### [EXERCISE DESCRIPTION]
Can you put the lines from the one containing "Given: Open the Source News API dropdown" through the one containing "(x=430, y=176)", both included, into a Markdown table with the columns Row and Line, leaving out any blank lines?
* START *
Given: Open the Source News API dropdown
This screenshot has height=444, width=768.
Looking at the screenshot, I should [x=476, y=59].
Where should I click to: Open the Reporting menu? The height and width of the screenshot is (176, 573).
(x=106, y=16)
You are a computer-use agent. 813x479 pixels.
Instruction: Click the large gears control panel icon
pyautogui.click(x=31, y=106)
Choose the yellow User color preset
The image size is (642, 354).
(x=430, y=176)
* END *
* START *
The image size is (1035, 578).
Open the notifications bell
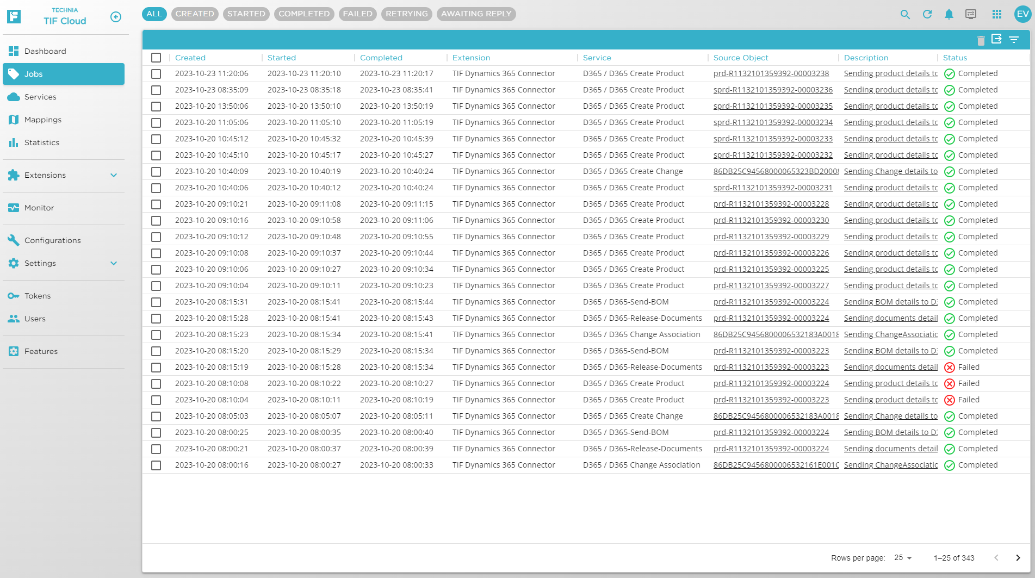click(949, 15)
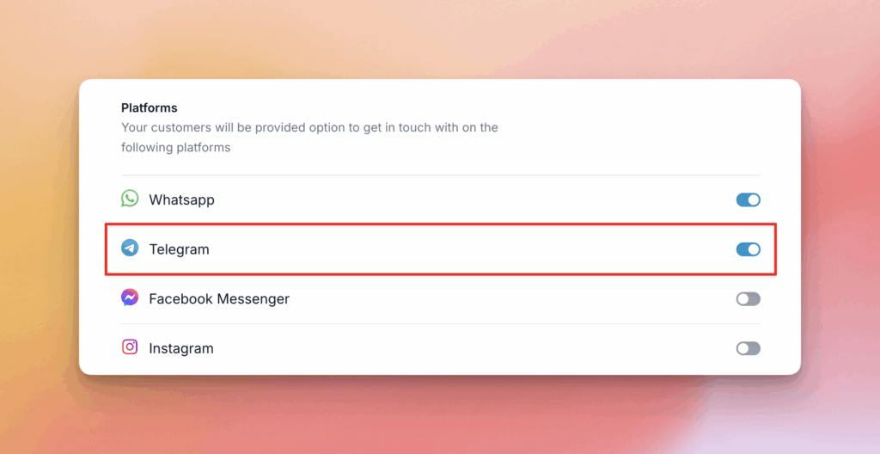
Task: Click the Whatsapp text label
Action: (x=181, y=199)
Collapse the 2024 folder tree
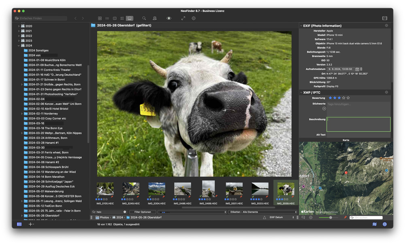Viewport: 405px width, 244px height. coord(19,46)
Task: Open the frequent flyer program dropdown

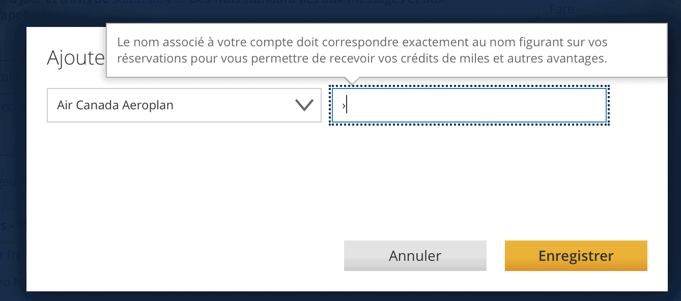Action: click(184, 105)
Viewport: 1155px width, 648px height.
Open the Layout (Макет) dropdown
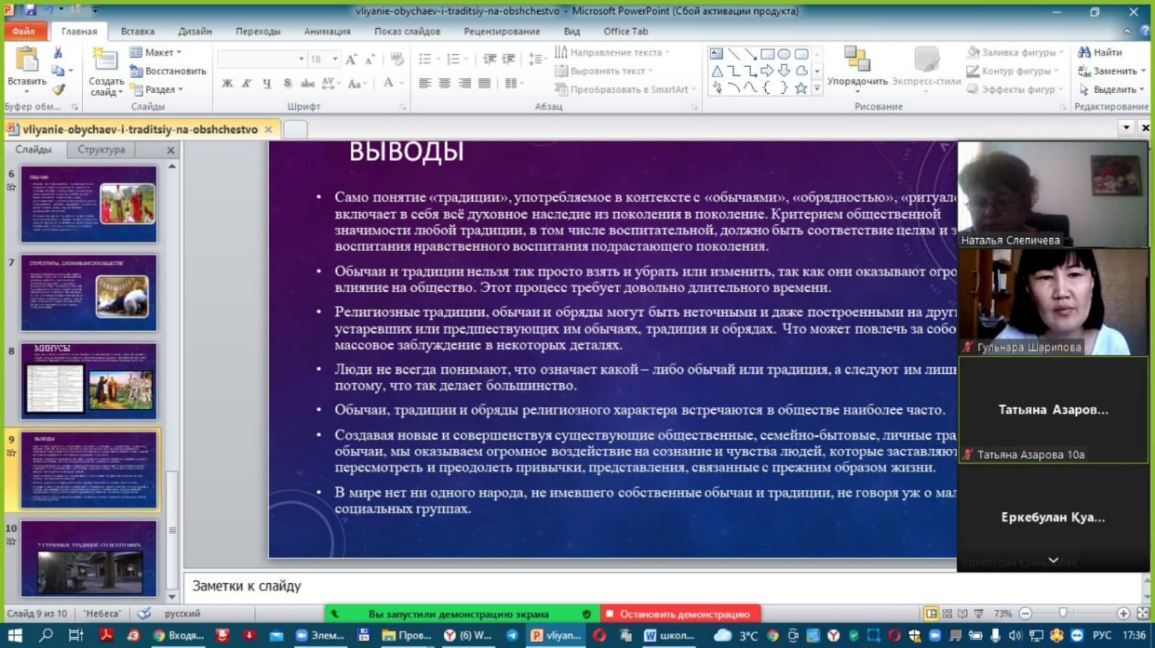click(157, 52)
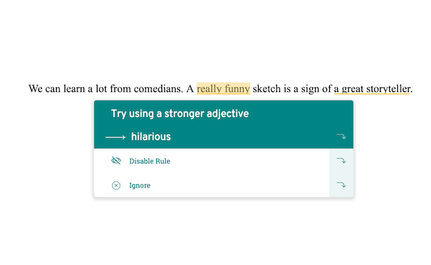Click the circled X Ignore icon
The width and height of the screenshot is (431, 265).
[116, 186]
* END *
### [CORRECT OUTPUT]
| Row | Line |
|---|---|
| 1 | Given: Open the Source News API dropdown |
| 2 | This screenshot has height=444, width=768. |
| 3 | Looking at the screenshot, I should [x=476, y=59]. |
| 4 | Where should I click to: Open the Reporting menu? The height and width of the screenshot is (176, 573). |
| 5 | (x=106, y=16) |
| 6 | You are a computer-use agent. 813x479 pixels. |
| 7 | Instruction: Click the large gears control panel icon |
| 8 | pyautogui.click(x=31, y=106) |
| 9 | Choose the yellow User color preset |
| 10 | The image size is (642, 354). |
| 11 | (x=430, y=176) |